Requirement ::
Every record below must be copied exactly, with images dropped.

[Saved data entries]
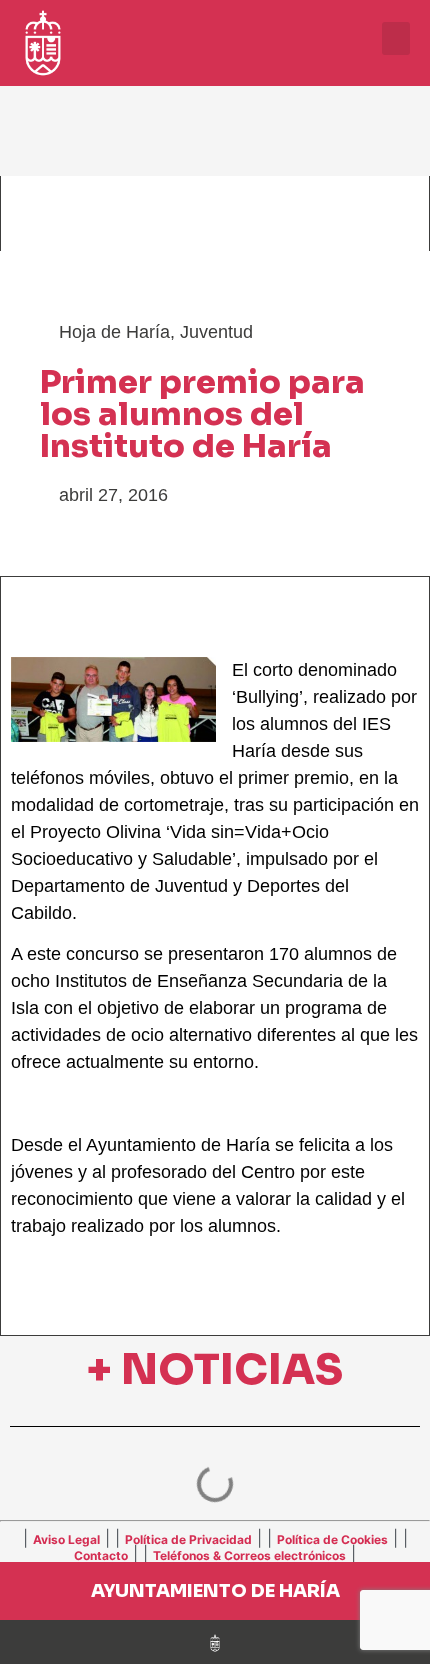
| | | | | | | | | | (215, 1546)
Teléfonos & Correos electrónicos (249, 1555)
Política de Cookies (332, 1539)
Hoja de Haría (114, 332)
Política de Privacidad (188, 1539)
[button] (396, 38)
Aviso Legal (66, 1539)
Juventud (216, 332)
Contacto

Reply to the exercise ::
| | | | | | | | | | (215, 1546)
Teléfonos & Correos electrónicos (249, 1555)
Política de Cookies (332, 1539)
Hoja de Haría (114, 332)
Política de Privacidad (188, 1539)
[button] (396, 38)
Aviso Legal (66, 1539)
Juventud (216, 332)
Contacto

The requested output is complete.